利用逆向工程与大型语言模型从源代码生成软件架构描述 (Generating Software Architecture Description from Source Code using Reverse Engineering and Large Language Model)

Software Architecture Descriptions (SADs) are essential for managing the inherent complexity of modern software systems. They enable high-level architectural reasoning, guide design decisions, and facilitate effective communication among diverse stakeholders. However, in practice, SADs are often missing, outdated, or poorly aligned with the system's actual implementation. Consequently, developers are compelled to derive architectural insights directly from source code-a time-intensive process that increases cognitive load, slows new developer onboarding, and contributes to the gradual degradation of clarity over the system's lifetime. To address these issues, we propose a semi-automated generation of SADs from source code by integrating reverse engineering (RE) techniques with a Large Language Model (LLM). Our approach recovers both static and behavioral architectural views by extracting a comprehensive component diagram, filtering architecturally significant elements (core components) via prompt engineering, and generating state machine diagrams to model component behavior based on underlying code logic with few-shots prompting. This resulting views representation offer a scalable and maintainable alternative to traditional manual architectural documentation. This methodology, demonstrated using C++ examples, highlights the potent capability of LLMs to: 1) abstract the component diagram, thereby reducing the reliance on human expert involvement, and 2) accurately represent complex software behaviors, especially when enriched with domain-specific knowledge through few-shot prompting. These findings suggest a viable path toward significantly reducing manual effort while enhancing system understanding and long-term maintainability.

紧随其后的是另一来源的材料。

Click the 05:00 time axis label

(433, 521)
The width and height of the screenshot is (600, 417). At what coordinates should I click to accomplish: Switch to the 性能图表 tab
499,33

翻译：软件架构描述对于管理现代软件系统固有的复杂性至关重要。它们支持高层架构推理，指导设计决策，并促进不同利益相关者之间的有效沟通。然而在实践中，软件架构描述常常缺失、过时或与系统的实际实现严重脱节。因此，开发人员被迫直接从源代码推导架构信息——这是一个耗时且增加认知负荷的过程，不仅延缓新开发人员的融入，还会导致系统在其生命周期内清晰度逐渐退化。为解决这些问题，我们提出了一种通过整合逆向工程技术与大型语言模型的半自动化方法，从源代码生成软件架构描述。我们的方法通过提取完整的组件图、通过提示工程筛选具有架构重要性的元素（核心组件），并基于底层代码逻辑通过少样本提示生成状态机图来建模组件行为，从而恢复静态与行为架构视图。这种生成的视图表示提供了一种可扩展且可维护的替代方案，以取代传统的手动架构文档。该方法以C++示例进行演示，突显了大型语言模型在以下方面的强大能力：1）抽象组件图，从而减少对人类专家参与的依赖；2）准确表示复杂的软件行为，尤其是在通过少样本提示注入领域特定知识时。这些发现表明了一条可行的路径，可在显著减少人工投入的同时，提升系统理解与长期可维护性。